_Required work:_ Your answer must be the exact lines from the one holding "Click the empty" through the end of the entries, with no pictures.
- Opening Delimiter -
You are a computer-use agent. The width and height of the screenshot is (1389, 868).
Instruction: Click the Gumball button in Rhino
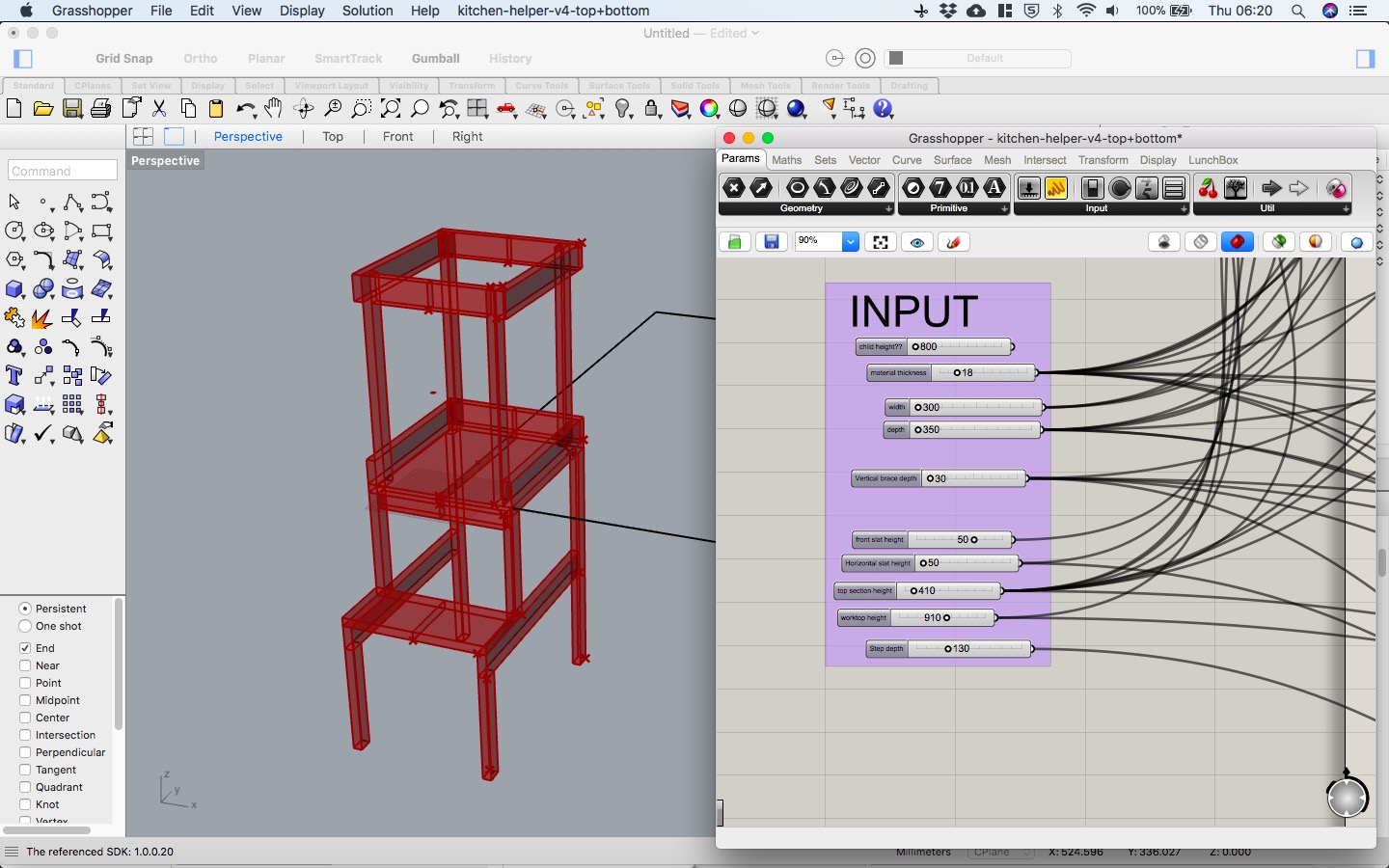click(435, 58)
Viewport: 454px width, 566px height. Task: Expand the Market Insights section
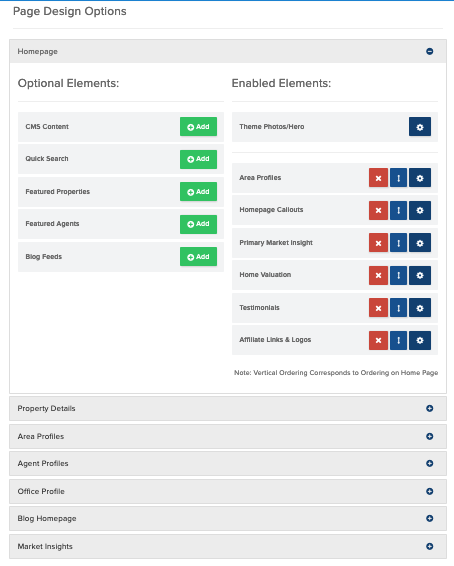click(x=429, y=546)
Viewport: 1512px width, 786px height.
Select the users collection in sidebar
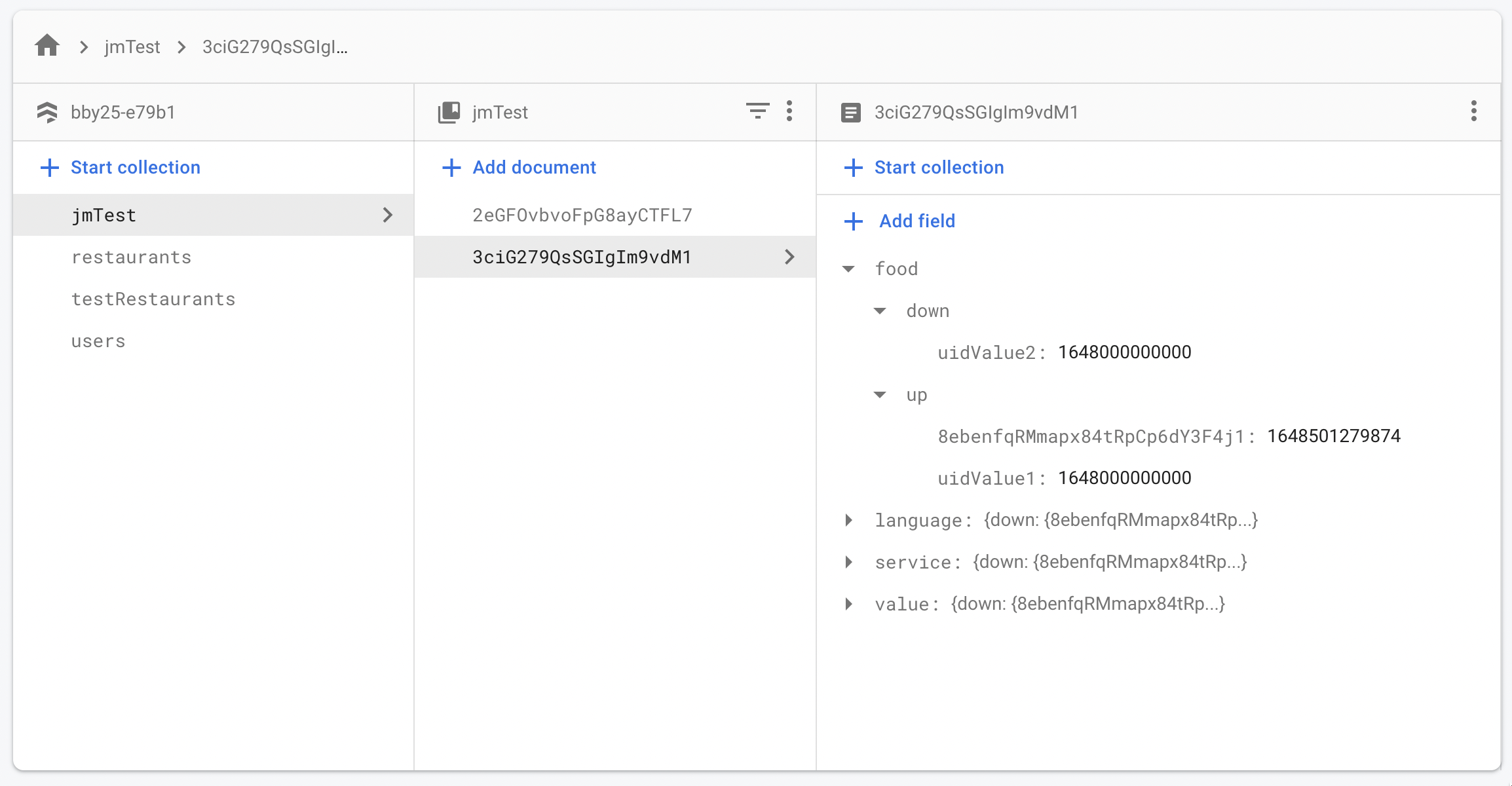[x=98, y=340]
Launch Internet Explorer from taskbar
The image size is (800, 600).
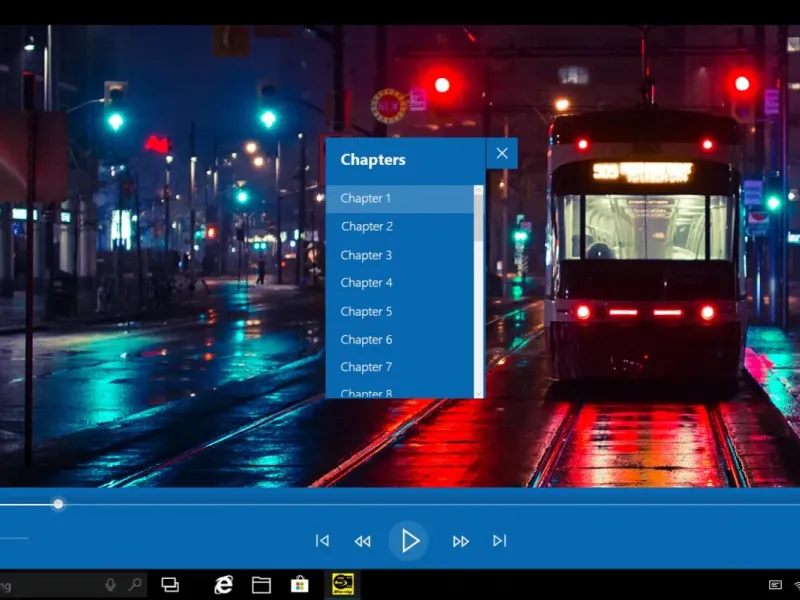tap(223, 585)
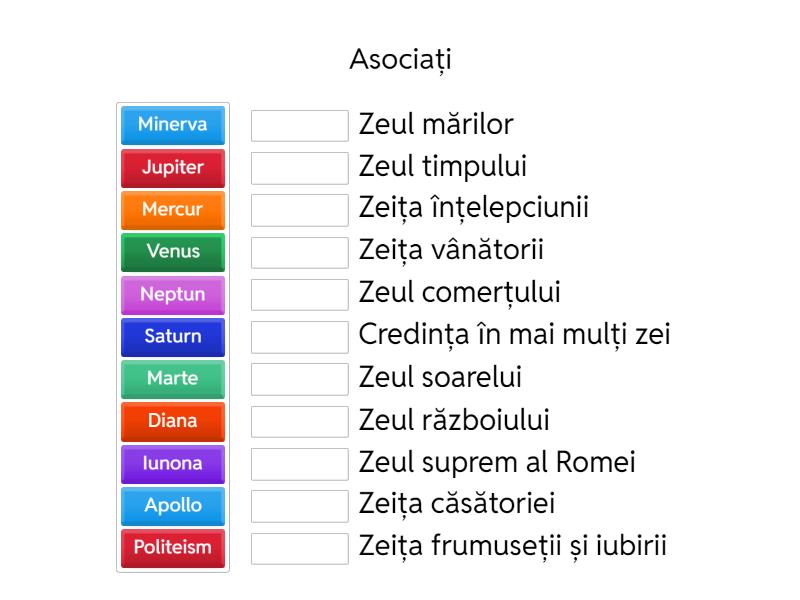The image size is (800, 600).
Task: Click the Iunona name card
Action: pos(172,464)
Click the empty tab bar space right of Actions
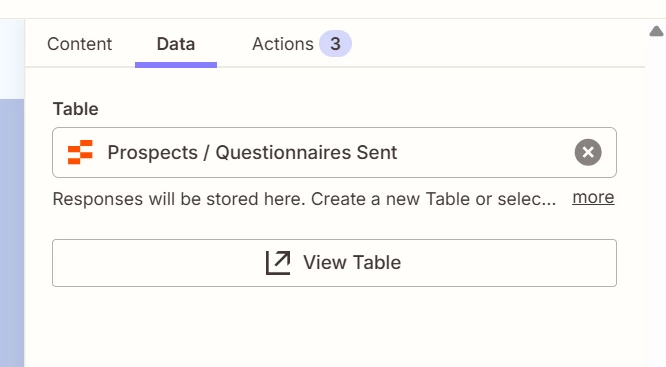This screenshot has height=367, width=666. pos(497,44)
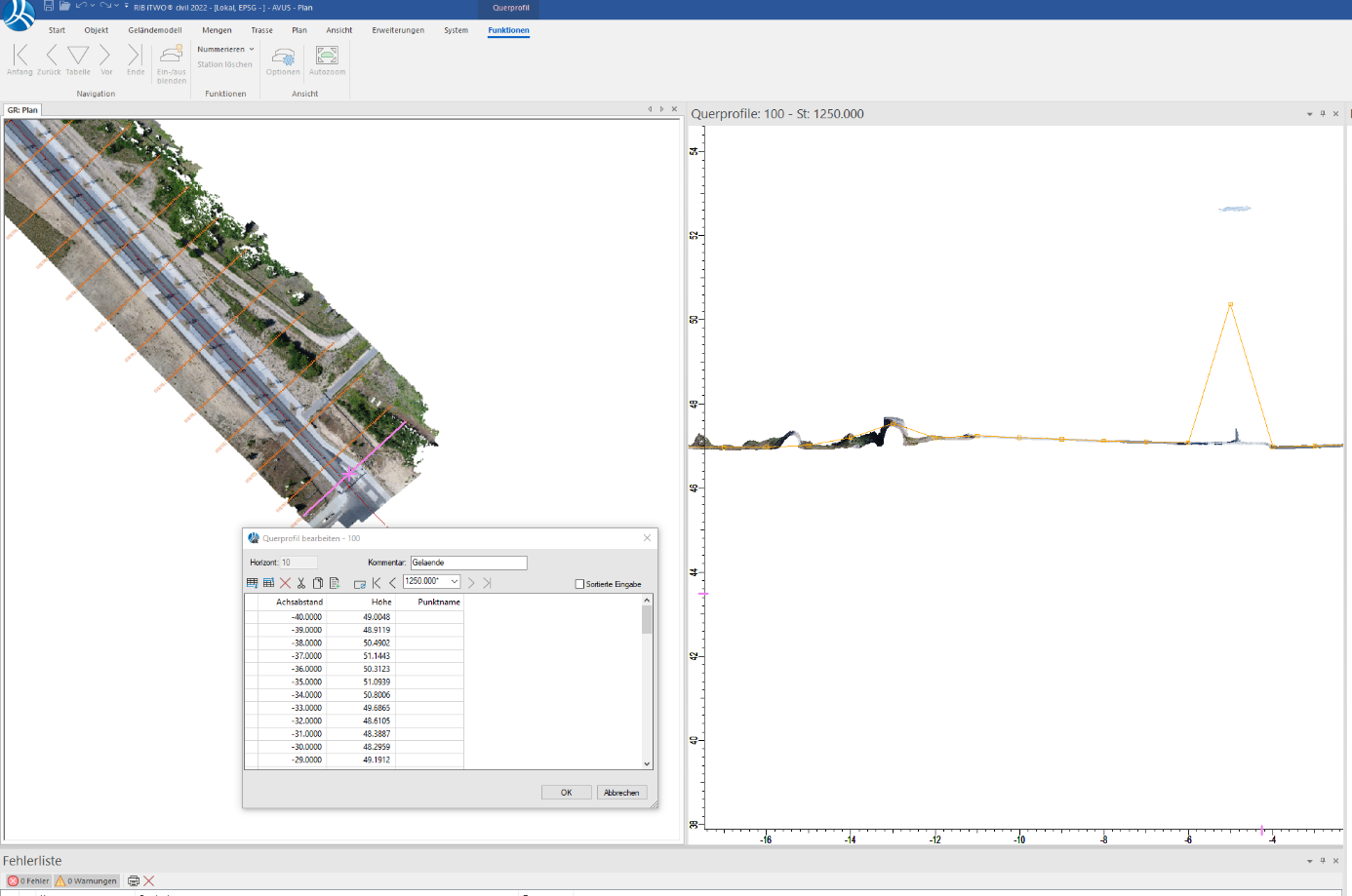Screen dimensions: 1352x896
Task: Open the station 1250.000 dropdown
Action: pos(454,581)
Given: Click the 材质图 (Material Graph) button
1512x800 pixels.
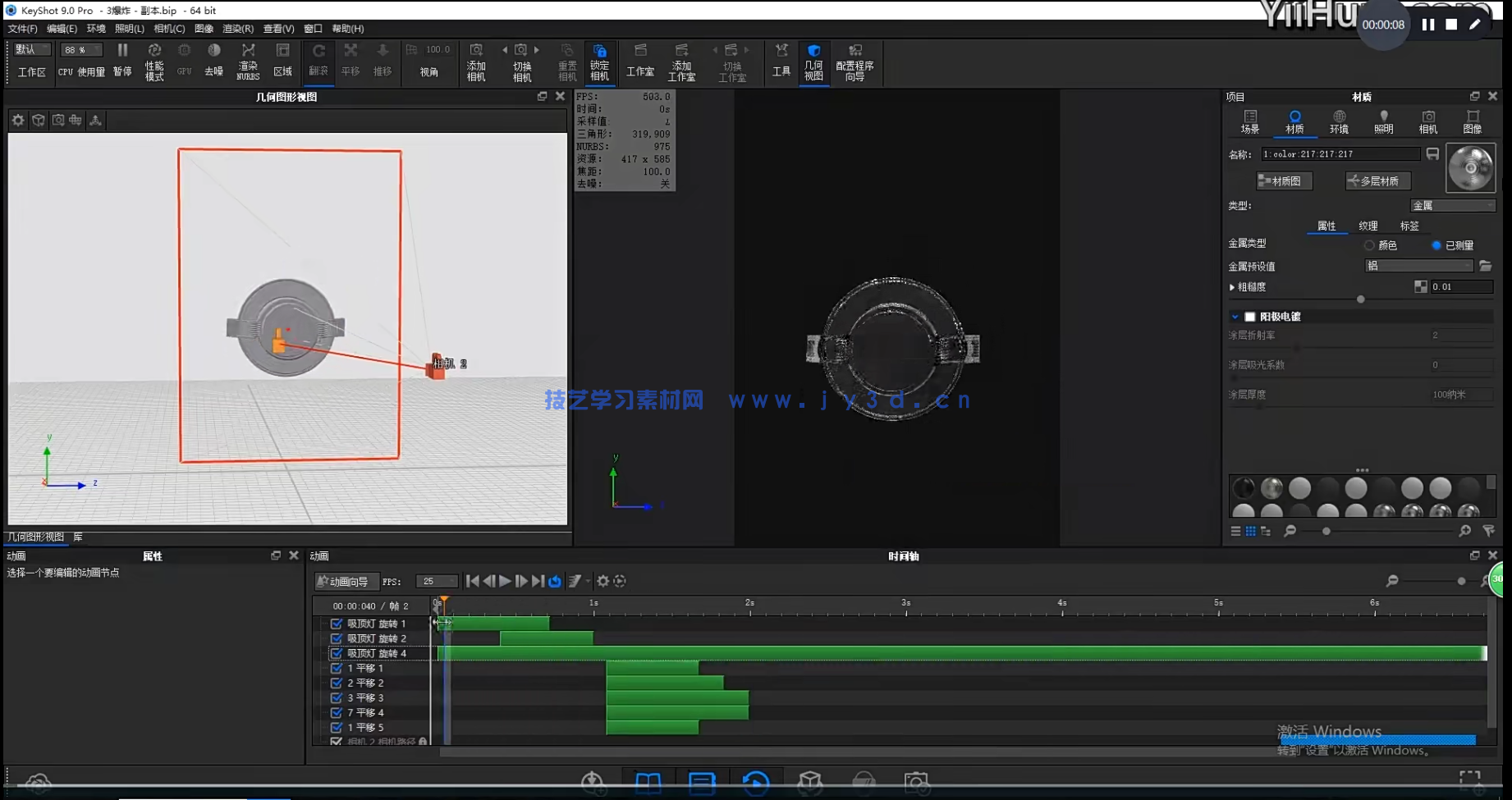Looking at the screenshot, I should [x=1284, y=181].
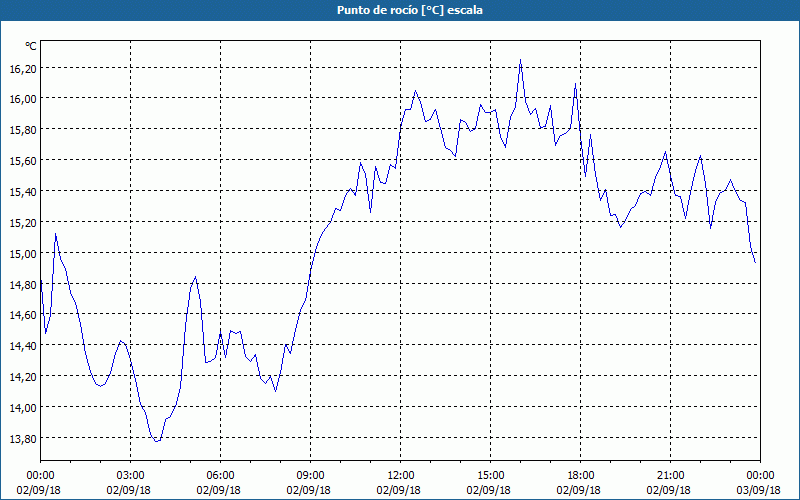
- Closing Delimiter -
_Answer for this exercise:_
Click the empty tab bar space right of Actions
This screenshot has height=367, width=666. pos(497,44)
Screen dimensions: 1352x896
Task: Open the station 1250.000 dropdown
Action: pos(454,581)
Given: Click the 材质图 (Material Graph) button
1512x800 pixels.
Looking at the screenshot, I should [x=1284, y=181].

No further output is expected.